- Your objective:
Please reproduce the records word for word, everything from their very first line down to the line containing "I will 912,99.", including both of those lines.

Records of locating words and items:
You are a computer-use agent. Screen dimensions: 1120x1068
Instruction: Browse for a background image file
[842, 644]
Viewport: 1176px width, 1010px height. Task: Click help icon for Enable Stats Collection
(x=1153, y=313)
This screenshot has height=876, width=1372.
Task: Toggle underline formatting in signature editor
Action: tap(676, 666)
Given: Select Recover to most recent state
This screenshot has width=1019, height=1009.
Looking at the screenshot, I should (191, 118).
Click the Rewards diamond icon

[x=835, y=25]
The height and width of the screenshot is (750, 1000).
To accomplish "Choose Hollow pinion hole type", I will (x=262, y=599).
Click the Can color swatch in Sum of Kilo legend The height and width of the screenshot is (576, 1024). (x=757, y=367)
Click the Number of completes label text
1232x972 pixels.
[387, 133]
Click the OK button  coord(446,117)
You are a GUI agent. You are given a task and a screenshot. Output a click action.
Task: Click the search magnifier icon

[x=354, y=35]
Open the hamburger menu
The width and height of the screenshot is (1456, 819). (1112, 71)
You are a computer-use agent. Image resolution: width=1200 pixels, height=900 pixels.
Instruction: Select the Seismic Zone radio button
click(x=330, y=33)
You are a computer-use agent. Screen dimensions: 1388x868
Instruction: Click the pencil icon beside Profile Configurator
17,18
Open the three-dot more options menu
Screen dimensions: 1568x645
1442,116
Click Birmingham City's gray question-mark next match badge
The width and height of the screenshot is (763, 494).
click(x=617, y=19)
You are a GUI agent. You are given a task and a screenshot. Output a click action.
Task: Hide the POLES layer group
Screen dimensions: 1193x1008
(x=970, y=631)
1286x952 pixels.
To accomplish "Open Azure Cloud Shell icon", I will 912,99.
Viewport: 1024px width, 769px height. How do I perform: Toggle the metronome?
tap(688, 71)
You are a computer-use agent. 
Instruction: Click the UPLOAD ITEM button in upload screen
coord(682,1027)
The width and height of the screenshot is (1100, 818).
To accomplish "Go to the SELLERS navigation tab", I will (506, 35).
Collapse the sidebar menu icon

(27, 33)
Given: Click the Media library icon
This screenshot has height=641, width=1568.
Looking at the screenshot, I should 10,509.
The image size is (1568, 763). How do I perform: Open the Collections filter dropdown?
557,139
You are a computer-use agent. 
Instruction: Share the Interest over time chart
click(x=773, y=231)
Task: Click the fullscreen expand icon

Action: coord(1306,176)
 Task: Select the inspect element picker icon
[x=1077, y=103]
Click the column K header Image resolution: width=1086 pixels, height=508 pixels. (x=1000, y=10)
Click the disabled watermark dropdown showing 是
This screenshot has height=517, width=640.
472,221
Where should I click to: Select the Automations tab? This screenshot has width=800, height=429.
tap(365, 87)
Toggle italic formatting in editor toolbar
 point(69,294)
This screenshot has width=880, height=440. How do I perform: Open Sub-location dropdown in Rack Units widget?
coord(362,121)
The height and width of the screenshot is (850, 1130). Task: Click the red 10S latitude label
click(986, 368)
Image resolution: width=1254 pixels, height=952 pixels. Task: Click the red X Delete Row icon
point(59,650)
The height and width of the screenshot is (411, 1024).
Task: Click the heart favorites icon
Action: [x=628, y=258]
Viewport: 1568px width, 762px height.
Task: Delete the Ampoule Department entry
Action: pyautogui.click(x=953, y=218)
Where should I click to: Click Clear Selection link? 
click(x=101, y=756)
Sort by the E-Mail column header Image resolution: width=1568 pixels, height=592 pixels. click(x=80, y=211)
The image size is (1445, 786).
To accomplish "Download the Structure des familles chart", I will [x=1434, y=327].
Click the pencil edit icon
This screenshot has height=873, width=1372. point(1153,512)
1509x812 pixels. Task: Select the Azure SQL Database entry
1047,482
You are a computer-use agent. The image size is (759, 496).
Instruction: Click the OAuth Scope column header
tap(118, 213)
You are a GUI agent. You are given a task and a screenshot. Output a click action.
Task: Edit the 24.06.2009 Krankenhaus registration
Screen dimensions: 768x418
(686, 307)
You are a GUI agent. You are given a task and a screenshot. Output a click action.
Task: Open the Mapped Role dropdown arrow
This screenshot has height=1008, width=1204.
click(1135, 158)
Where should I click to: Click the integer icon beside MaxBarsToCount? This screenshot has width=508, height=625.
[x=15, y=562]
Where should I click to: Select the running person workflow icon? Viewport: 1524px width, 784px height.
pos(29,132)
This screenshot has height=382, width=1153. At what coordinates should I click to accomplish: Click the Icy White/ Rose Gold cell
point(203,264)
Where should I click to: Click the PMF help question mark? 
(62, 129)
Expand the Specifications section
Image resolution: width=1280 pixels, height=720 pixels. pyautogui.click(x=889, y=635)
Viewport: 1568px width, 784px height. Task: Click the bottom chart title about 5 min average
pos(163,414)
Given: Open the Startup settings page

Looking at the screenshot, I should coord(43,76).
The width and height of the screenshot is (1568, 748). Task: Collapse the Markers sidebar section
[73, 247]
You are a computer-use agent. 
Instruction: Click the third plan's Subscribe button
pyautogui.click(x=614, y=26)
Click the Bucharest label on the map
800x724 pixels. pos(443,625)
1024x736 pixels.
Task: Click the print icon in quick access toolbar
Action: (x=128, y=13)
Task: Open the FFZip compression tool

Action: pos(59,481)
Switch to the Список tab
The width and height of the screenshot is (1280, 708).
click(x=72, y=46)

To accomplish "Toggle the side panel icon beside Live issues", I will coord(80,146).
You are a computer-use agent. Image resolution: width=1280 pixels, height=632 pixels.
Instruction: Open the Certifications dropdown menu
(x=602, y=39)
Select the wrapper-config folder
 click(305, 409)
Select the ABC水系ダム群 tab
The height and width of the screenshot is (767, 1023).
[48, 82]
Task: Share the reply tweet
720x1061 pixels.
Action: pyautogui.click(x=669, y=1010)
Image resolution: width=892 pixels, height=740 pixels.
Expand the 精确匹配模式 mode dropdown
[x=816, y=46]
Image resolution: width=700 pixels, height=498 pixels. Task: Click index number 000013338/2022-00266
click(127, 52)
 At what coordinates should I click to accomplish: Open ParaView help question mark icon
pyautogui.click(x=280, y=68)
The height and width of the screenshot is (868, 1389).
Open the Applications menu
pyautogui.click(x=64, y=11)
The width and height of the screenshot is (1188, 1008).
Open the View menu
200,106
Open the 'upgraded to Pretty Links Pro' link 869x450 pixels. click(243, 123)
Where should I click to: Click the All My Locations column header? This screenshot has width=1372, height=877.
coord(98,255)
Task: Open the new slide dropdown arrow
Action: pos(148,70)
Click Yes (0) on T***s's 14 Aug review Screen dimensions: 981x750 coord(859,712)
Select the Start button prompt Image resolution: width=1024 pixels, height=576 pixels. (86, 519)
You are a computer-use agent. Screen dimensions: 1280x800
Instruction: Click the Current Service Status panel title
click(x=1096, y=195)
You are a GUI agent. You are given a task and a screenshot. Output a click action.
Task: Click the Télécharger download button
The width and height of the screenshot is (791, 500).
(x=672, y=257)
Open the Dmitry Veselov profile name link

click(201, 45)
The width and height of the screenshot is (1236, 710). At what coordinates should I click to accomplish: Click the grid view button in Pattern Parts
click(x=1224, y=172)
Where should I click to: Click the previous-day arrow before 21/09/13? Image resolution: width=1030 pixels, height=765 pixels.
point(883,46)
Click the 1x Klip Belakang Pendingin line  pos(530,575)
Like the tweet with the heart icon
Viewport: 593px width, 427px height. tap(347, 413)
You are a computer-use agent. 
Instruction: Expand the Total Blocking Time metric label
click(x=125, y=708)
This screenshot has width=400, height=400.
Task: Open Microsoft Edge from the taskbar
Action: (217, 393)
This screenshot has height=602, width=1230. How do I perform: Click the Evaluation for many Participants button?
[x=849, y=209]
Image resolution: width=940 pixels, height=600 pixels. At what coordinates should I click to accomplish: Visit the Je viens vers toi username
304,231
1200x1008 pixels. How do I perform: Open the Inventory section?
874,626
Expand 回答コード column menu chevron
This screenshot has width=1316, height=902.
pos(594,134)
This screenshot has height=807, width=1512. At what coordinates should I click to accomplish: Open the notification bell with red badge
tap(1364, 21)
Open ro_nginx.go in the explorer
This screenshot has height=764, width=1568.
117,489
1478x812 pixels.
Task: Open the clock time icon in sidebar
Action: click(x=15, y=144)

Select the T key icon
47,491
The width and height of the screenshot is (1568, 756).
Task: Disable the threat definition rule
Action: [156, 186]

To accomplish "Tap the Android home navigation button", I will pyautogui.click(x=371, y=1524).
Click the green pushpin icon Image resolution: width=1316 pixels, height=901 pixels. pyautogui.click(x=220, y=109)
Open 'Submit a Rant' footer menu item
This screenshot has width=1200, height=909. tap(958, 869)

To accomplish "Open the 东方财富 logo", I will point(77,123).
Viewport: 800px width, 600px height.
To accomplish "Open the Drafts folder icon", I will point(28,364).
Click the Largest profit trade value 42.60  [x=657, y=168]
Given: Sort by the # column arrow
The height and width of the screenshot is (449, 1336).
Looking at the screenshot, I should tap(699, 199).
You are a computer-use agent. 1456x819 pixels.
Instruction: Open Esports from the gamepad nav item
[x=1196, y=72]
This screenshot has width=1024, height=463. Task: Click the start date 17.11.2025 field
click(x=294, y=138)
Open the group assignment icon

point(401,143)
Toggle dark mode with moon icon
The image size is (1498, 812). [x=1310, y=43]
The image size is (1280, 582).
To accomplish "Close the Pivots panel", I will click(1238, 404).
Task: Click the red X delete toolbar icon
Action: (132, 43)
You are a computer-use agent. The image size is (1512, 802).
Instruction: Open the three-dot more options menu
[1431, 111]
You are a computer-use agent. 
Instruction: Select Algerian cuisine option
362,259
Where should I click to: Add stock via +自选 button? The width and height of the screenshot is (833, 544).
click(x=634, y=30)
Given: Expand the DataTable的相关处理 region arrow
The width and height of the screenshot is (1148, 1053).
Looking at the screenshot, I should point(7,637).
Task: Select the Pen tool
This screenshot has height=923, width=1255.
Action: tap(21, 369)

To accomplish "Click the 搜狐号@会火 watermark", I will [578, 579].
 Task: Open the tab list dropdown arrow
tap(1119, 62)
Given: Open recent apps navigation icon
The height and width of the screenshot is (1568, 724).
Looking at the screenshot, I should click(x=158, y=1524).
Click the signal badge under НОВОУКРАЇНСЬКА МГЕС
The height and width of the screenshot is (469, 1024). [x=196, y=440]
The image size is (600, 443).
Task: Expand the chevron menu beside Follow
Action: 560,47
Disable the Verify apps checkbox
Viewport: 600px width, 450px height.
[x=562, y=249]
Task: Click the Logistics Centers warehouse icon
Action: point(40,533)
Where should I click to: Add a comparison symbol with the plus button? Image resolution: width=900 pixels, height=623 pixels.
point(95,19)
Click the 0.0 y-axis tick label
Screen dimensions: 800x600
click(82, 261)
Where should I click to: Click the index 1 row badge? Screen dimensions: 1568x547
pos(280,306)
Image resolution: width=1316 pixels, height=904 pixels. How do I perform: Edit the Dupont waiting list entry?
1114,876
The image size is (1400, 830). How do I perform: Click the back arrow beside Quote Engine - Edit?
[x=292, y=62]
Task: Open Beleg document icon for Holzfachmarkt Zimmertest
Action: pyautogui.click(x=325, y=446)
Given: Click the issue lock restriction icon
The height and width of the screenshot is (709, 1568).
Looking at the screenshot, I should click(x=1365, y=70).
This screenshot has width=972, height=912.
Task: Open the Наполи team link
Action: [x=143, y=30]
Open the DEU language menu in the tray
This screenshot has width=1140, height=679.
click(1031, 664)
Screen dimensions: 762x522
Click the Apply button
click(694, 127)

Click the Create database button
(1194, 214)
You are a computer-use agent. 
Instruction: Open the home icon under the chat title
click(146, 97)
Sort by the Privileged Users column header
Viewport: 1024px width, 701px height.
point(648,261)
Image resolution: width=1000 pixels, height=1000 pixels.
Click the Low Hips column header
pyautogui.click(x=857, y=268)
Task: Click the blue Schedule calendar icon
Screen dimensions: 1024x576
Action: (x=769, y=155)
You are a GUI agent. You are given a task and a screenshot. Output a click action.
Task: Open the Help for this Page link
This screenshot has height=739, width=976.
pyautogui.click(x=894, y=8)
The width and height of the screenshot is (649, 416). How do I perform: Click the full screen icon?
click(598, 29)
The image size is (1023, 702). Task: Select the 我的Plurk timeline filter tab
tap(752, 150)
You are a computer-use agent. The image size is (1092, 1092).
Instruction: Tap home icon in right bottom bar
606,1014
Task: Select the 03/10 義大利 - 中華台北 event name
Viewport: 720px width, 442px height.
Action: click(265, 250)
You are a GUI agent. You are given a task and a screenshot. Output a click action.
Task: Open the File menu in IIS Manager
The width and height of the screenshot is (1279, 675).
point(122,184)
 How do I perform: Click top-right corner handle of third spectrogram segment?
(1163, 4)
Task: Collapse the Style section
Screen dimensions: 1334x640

- Complete output:
You are a computer-use agent. Screen dimensions: 1120x1068
Instruction: Browse for a background image file
[842, 644]
Viewport: 1176px width, 1010px height. Task: Click help icon for Enable Stats Collection
(x=1153, y=313)
This screenshot has height=876, width=1372.
Task: Toggle underline formatting in signature editor
Action: tap(676, 666)
Given: Select Recover to most recent state
This screenshot has width=1019, height=1009.
Looking at the screenshot, I should (191, 118).
Click the Rewards diamond icon

[x=835, y=25]
The height and width of the screenshot is (750, 1000).
To accomplish "Choose Hollow pinion hole type", I will (x=262, y=599).
Click the Can color swatch in Sum of Kilo legend The height and width of the screenshot is (576, 1024). (x=757, y=367)
Click the Number of completes label text
1232x972 pixels.
[387, 133]
Click the OK button  coord(446,117)
You are a GUI agent. You are given a task and a screenshot. Output a click action.
Task: Click the search magnifier icon

[x=354, y=35]
Open the hamburger menu
The width and height of the screenshot is (1456, 819). (1112, 71)
You are a computer-use agent. Image resolution: width=1200 pixels, height=900 pixels.
Instruction: Select the Seismic Zone radio button
click(x=330, y=33)
You are a computer-use agent. Screen dimensions: 1388x868
Instruction: Click the pencil icon beside Profile Configurator
17,18
Open the three-dot more options menu
Screen dimensions: 1568x645
1442,116
Click Birmingham City's gray question-mark next match badge
The width and height of the screenshot is (763, 494).
click(x=617, y=19)
You are a GUI agent. You are given a task and a screenshot. Output a click action.
Task: Hide the POLES layer group
Screen dimensions: 1193x1008
(x=970, y=631)
1286x952 pixels.
To accomplish "Open Azure Cloud Shell icon", I will 912,99.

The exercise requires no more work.